The company is reformulating generic medicines that are well characterized and have a long and robust medical history. This allows for a shortened development timeline and significantly reduced financial investment and risk by leveraging the 505(b)2 regulatory pathway.
Transdermal technology uses adhesive patches to deliver medicines through the skin. The delivery is a controlled, sustained release over 3-5 days.
Transdermal patches have many key benefits: the first is elimination of peak blood levels. Lower peak blood levels provide the same level of efficacy but avoids or eliminates side effects associated with oral or IV delivery. An additional benefit is that by going through the skin, transdermal patches bypass first pass metabolism. This allows for lower overall exposure to a drug and again, reduced side effects.
ChemioCare is transforming the four active ingredients below using proprietary formulations and advanced transdermal technology. Transdermal delivery is expected to transform the incidence of adverse events by exposing the patient to significantly lower amounts of the active ingredient, avoiding blood peak levels, and avoiding first-pass metabolism.
There is a significant unmet medical need in Highly Emetogenic Delayed CINV (HEC D-CINV); an estimated 65% of patients treated with standard of care achieve complete response (Rapoport 2015). There are no 5-HT3 receptor antagonists approved for the treatment of HEC D-CINV. CMIO-ONDAN is designed to be the first of its class, 5-HT3 receptor antagonists, with an on-label indication for HEC D-CINV.
Ondansetron has a 5.7-hour half life, CMIO-ONDAN has a 5-day sustained transdermal delivery to provide adequate therapeutic blood levels during delayed CINV.

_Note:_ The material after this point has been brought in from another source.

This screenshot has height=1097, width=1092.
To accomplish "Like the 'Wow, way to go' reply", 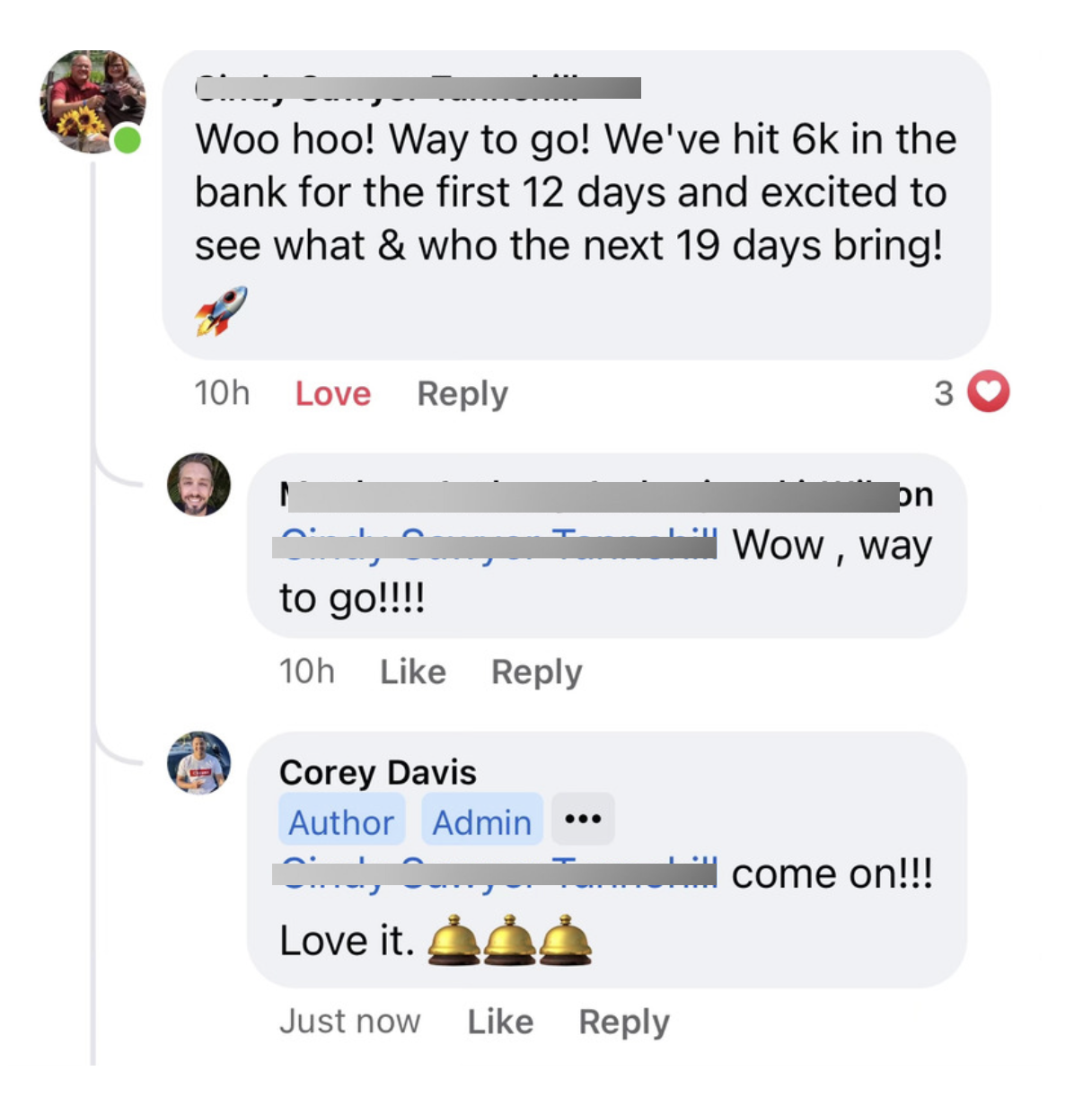I will point(413,671).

Olanzapine was added to the international guidelines for the treatment of CINV in 2017. It is an atypical antipsychotic that has been found to improve patient outcomes when added to the previous triple-regimen standard of care. Somnolence, constipation, and dry mouth are common side effects associated with current dose forms – affecting between 17.5 and 34% of patients. These are side effects that can be transformed via lower exposure and transdermal delivery.

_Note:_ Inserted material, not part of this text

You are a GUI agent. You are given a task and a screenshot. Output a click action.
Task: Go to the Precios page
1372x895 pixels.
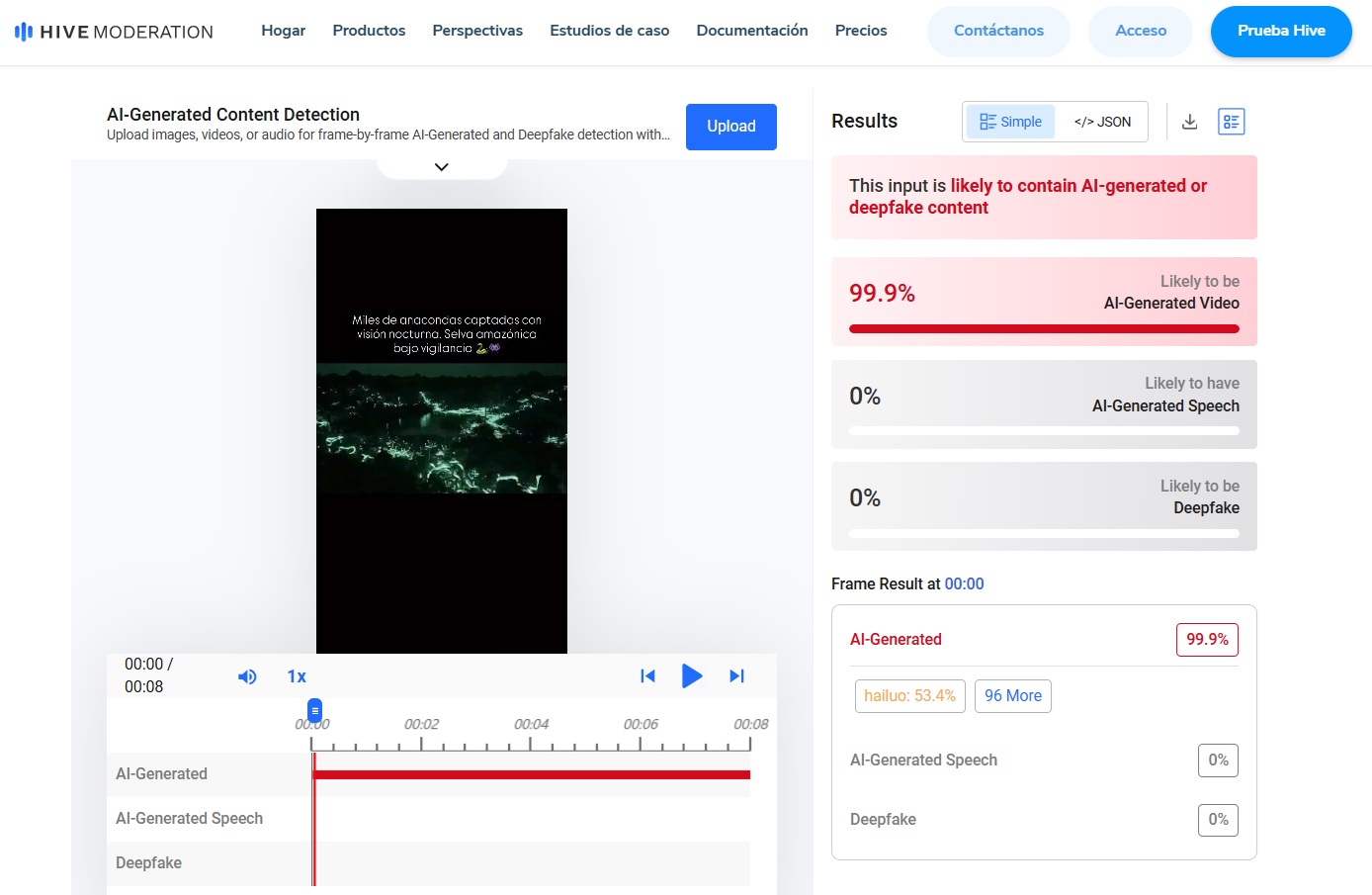coord(861,31)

A genericized steroid recommended by the guidelines for use in both Acute and Delayed CINV Dexamethasone is a first-line standard of care agent, used in nearly every patient. Its use includes control of emesis as well as the control of other effects of Cancer and the Chemotherapy agents - including pain and inflammation. When used at the recommended dose levels, Dexamethasone triggers significant medical side effect challenges for patients including: elevation of blood sugar, a reduction in white blood cells, insomnia, and GI problems.

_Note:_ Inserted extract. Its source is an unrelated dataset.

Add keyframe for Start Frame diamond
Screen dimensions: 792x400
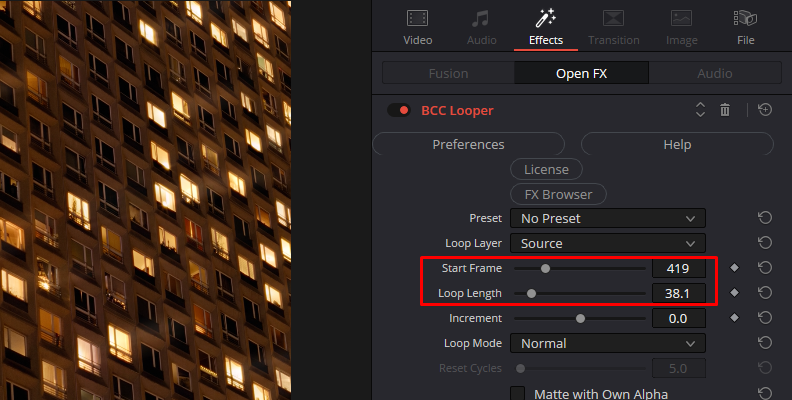734,268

Dronabinol, delta-9-tetrahydrocannabinol (Δ-9-THC), is a synthetic cannabinoid. Dronabinol is indicated in the guidelines for patients that do not respond to standard of care antiemetics. Oral dronabinol is limited by a lack of efficacy and consistency of efficacy in the treatment of CINV. CMIO-DRONAB is designed to deliver consistent, adequate blood levels of dronabinol, a product with a unique mechanism of action compared to the standard of care.
Emphasis on focus. The company is using a lean development approach in a single lead indication to maximize value creation opportunities. There is an exciting opportunity to expand into additional therapeutic areas after accelerating the CINV products to market.